Quoted text ▸

───

CS 33, Fall 2019
Malloc Lab: Writing a Dynamic Storage Allocator Due: Wednesday Nov. 27, 11:59PM
Yugo Watanabe is the lead TA for this assignment.
1 Introduction
In this lab you will be writing a dynamic storage allocator for C programs, i.e., your own version of the malloc and free routines. You are encouraged to explore the design space creatively and implement an allocator that is correct, efficient and fast.
2 Logistics
You must work alone for this project. Any clarifications and revisions to the assignment will be posted on the course Web page.
3 Hand Out Instructions
You can download the lab files at http://lnxsrv06.seas.ucla.edu:15213/.
Start by copying malloclab-handout.tar to a directory in which you plan to do your work. Then give the command: tar xvf malloclab-handout.tar. This will cause a number of files to be unpacked into the directory. The only file you will be modifying and handing in is mm.c. The mdriver.c program is a driver program that allows you to evaluate the performance of your solution. Use the command make to generate the driver code and run it with the command ./mdriver -V. The -V flag displays helpful summary information. You may ignore the warnings generated when compiling mdriver.

───

Data excerpt ▸
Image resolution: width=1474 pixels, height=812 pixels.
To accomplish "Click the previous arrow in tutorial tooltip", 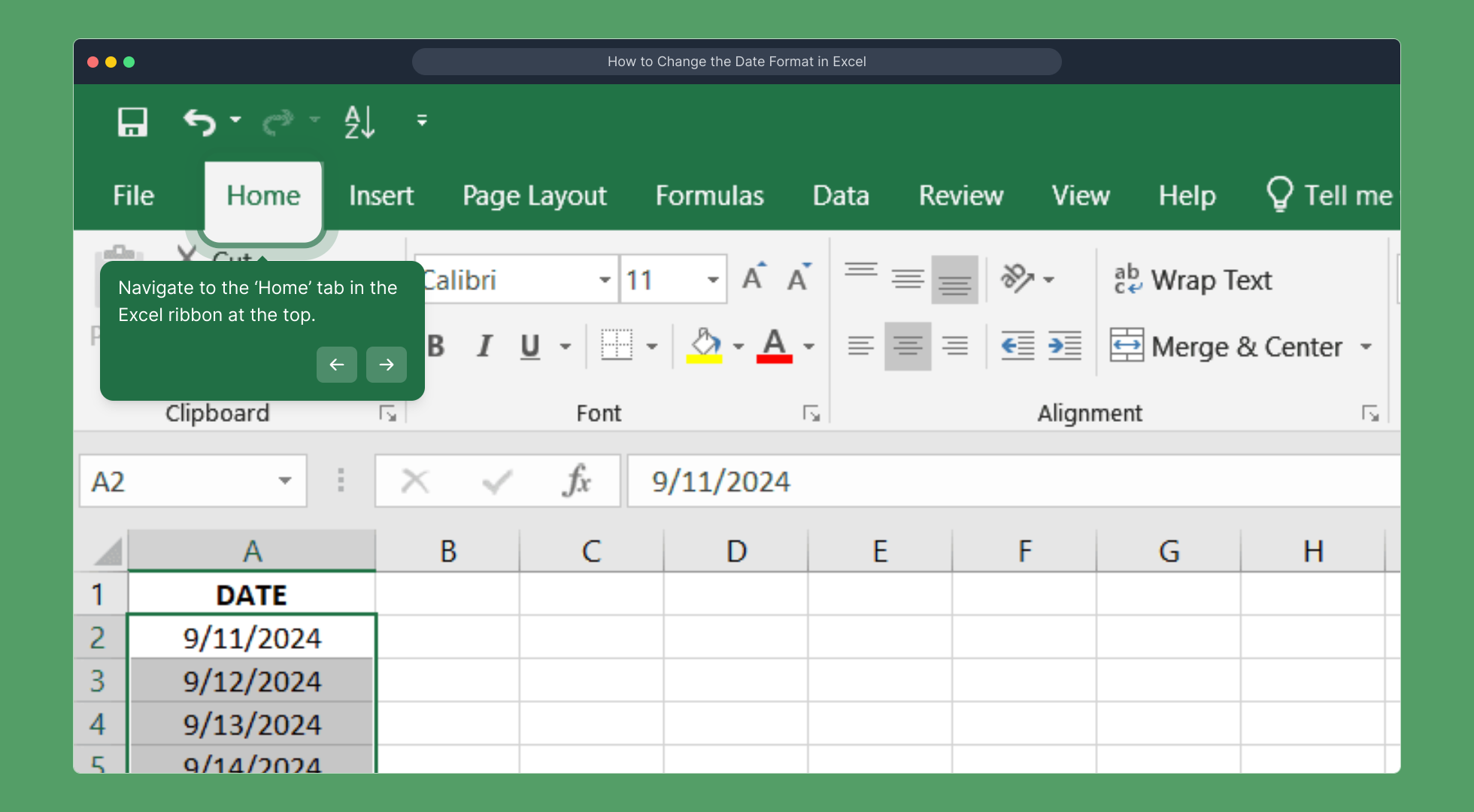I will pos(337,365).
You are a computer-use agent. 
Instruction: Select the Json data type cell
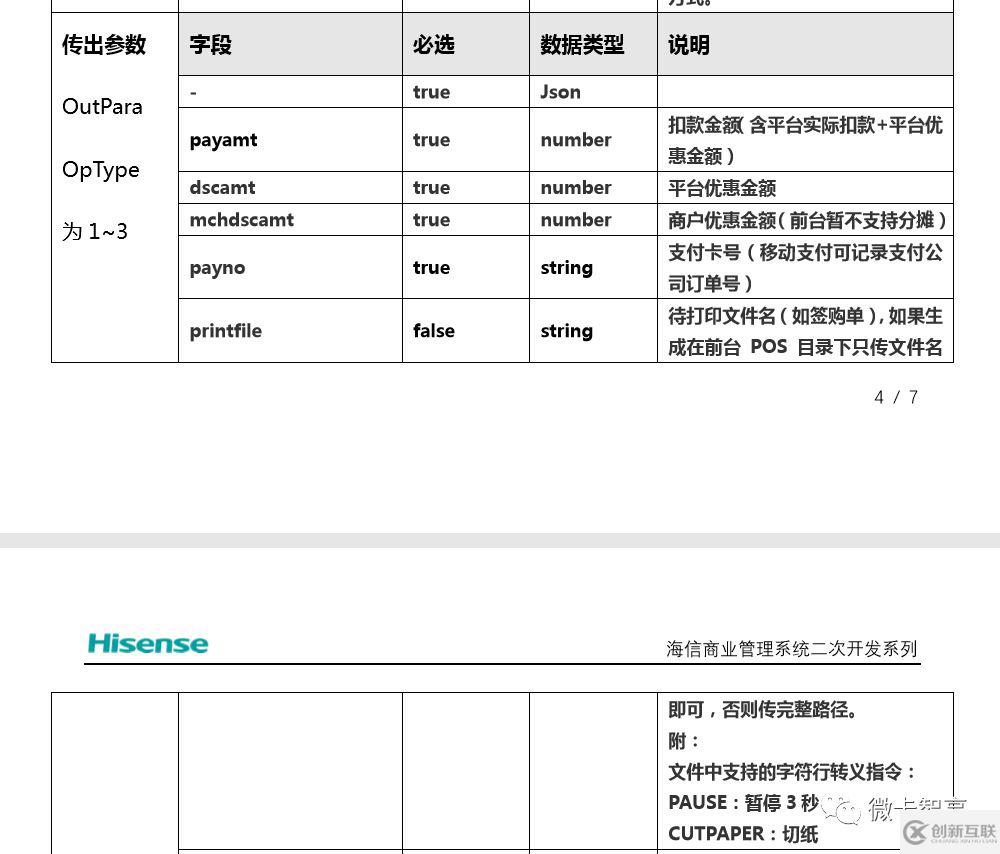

───

Directions ▸
a: List every command that the malloc lab handout tells the reader to run.
b: Resume the malloc lab handout after its last sentence.

Outputs in order ▸
a:
tar xvf malloclab-handout.tar
make
./mdriver -V

b:
Looking at the file mm.c you’ll notice a C structure into which you should insert the requested identifying information. Do this right away so you don’t forget.
When you have completed the lab, you will hand in only one file (mm.c), which contains your solution. To hand in your lab, use the command make handin. You can hand in your work as many times as you would like, but only the most recent hand-in will be graded.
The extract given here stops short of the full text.